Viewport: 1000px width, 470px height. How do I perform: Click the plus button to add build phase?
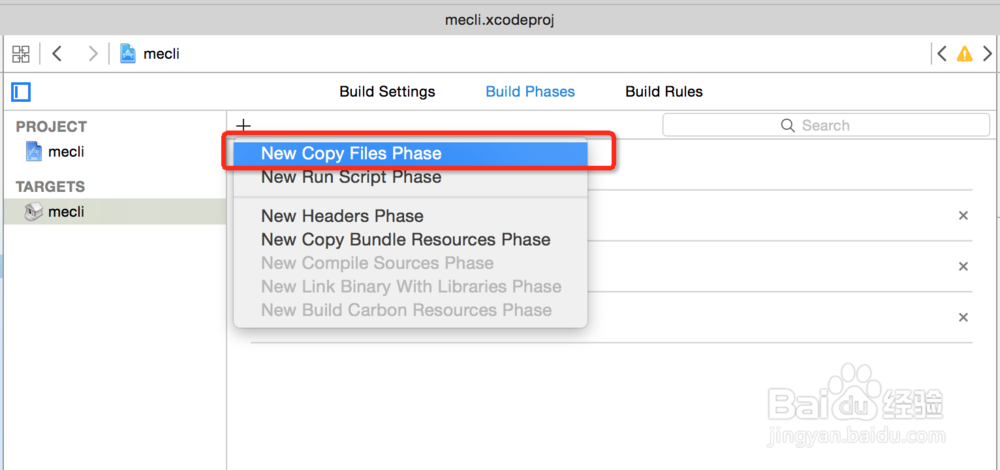pyautogui.click(x=243, y=126)
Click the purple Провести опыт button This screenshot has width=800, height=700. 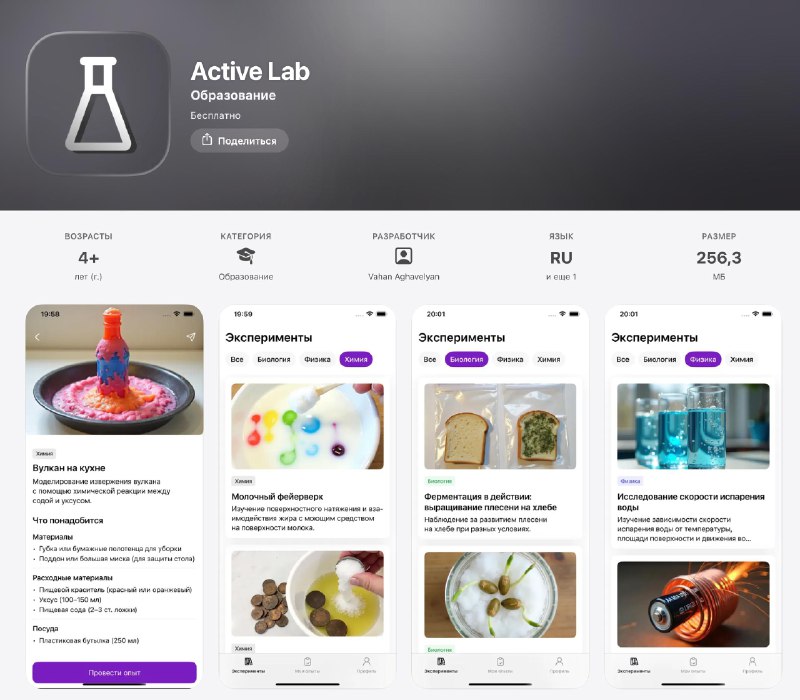(114, 672)
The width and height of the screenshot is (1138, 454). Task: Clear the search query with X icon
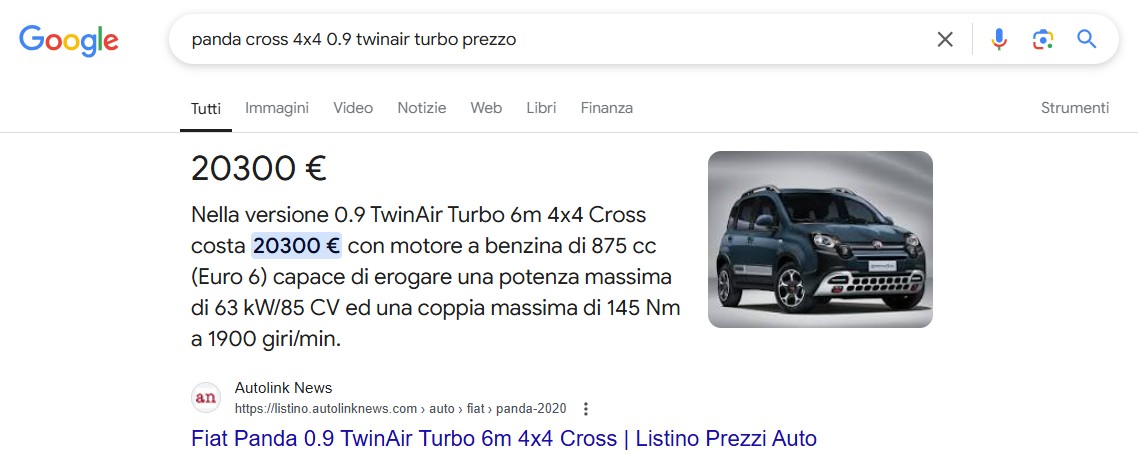[944, 39]
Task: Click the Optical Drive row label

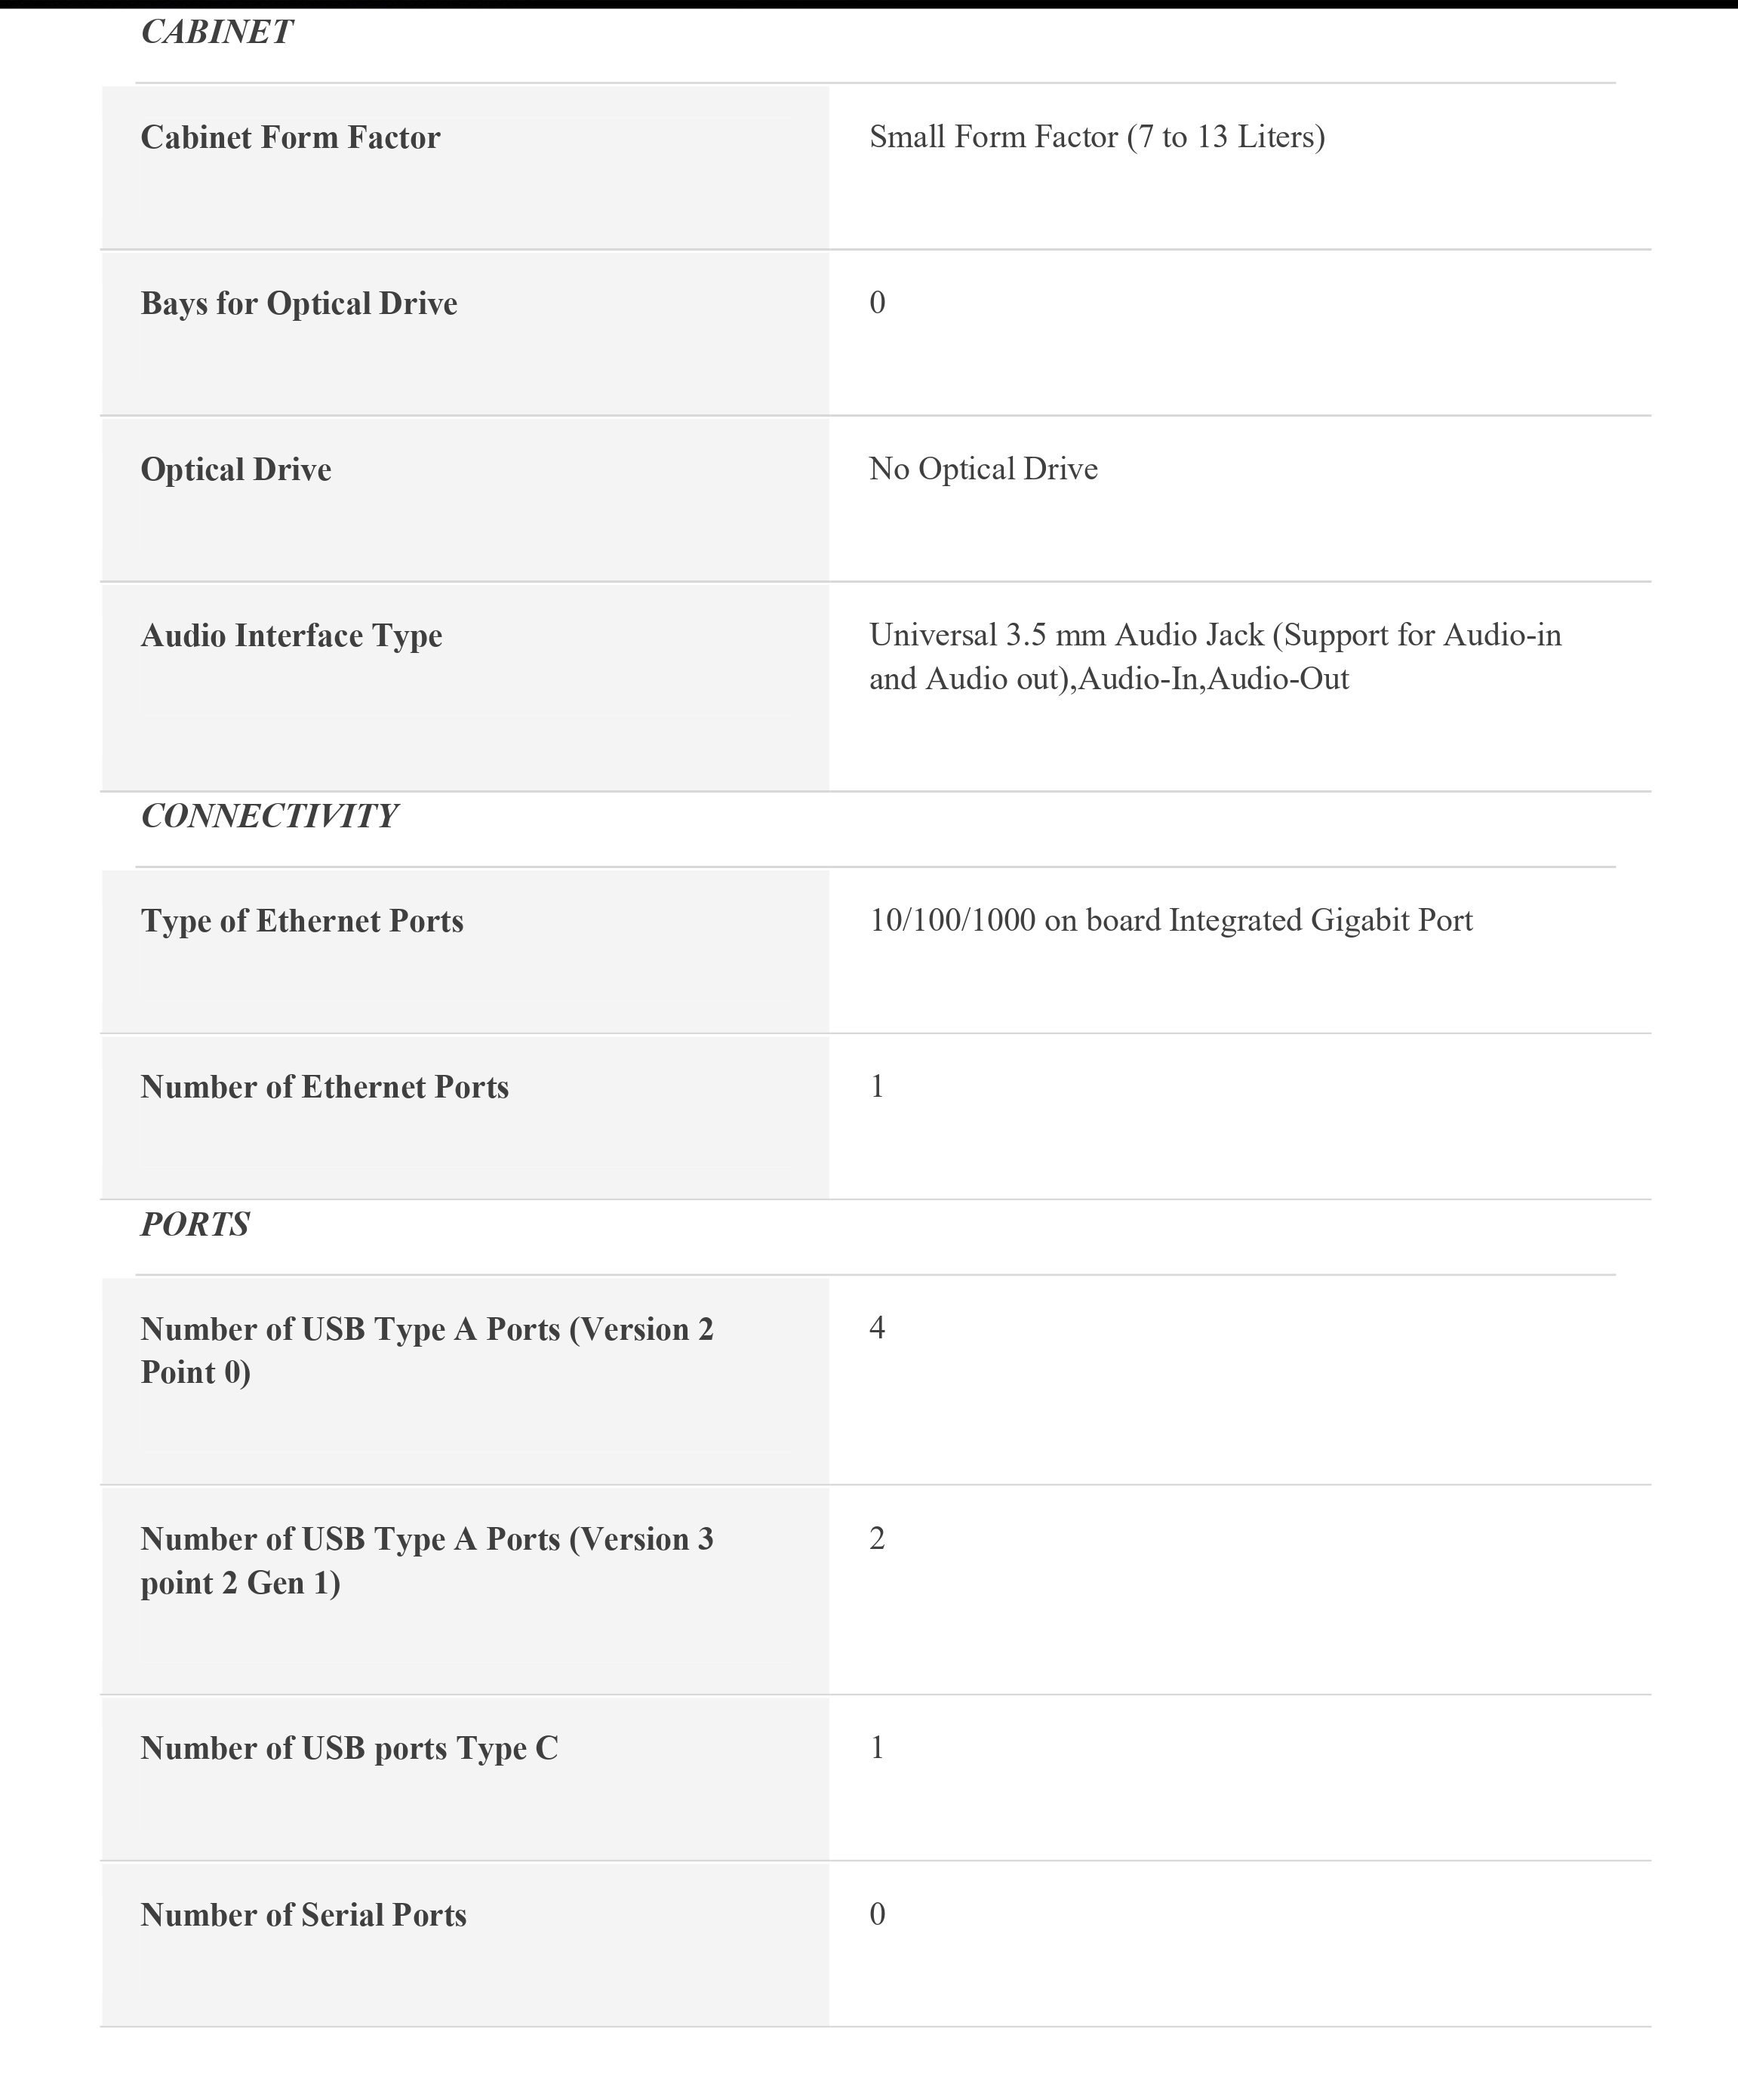Action: point(236,469)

+ + + +

**WHAT TO WORK ON**
No pictures should appear in the answer, which is to be the lines from the line with "The width and" through the end of the records above, restated exactly.

**TASK RESULT**
The width and height of the screenshot is (1138, 454). Task: Clear the search query with X icon
[944, 39]
Task: Click the Optical Drive row label

Action: point(236,469)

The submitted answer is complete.